While some of the youths may have committed terrible crimes, to Cally many of them seem more like victims of their circumstances. 

She tells of one boy who was expelled from his nursery when he was just two and a half for trying to strangle another boy with a shoelace. He had been beaten mercilessly by his father from the time he was a baby. 

Another boy she worked with in the youth prison struggled with anger and rage. As Cally continued to work with him, she discovered his mum had hanged herself. 

Paternity is also a "big, big problem". Many of the boys in the youth prisons don't know their fathers and come from big families where each sibling has a different dad.

"So many of the boys have experienced such tragic things in their lives and there's no one to help them," she says.

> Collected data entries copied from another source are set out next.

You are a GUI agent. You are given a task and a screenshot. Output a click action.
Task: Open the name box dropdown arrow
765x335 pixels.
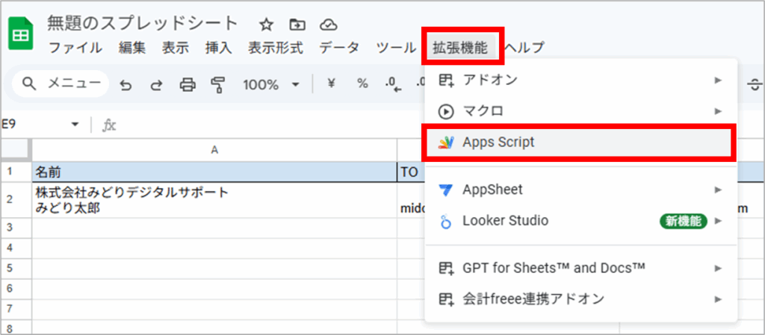(75, 125)
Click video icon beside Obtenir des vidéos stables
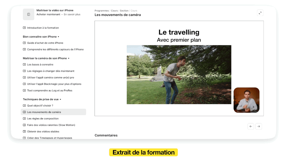Screen dimensions: 287x162 [x=24, y=131]
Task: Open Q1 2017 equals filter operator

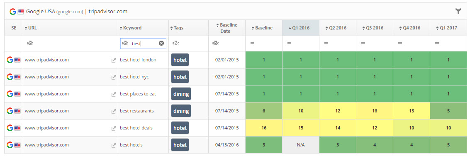Action: tap(437, 43)
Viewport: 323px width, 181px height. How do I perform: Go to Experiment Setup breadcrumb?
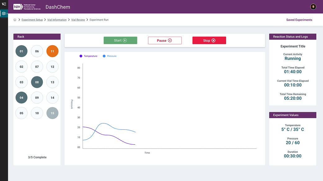coord(32,20)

"The boy who lost his mum to suicide held all that anger and bitterness and rage inside him. When we have those emotions inside of us, they will come out in some way, whether that's through our health or our own aggression towards other people." 

But the biggest victims may be the young girls and women who just happened to be there when their husbands or boyfriends were committing a crime.

"Because we work with boys who are multi-offenders, many of them have done really serious things. But a lot of the women haven't done anything. They're real victims of their situation," she says.

One girl she worked with recently went down for seven years because she was in the car when her boyfriend was caught transporting drugs.

"She'd done nothing wrong, she wasn't a criminal. She was just in the wrong place at the wrong time," says Cally. 

Just as heartbreaking is the way in which the women inmates are "abandoned" by the men in their lives. 

"If you go past a men's prison on visiting day, there are hundreds of women in the queue outside waiting to get in to see their husbands or boyfriends. But if you go past the women's prison, there are just three or four people. That's because if their partners aren't in prison they just get another girlfriend or wife."

No matter who she works with, though, fear is not something Cally feels when she goes into the prisons. This is down to a "very deep certainty" that she is "right in the centre of God's will" and that this is "the safest place to be".

"The last person Jesus ever spoke to was a criminal on the cross, so in doing the work that I do, I really don't feel like it's Cally in many ways," she says.

"It's Jesus inside me who gives me his eyes and his heart for these people."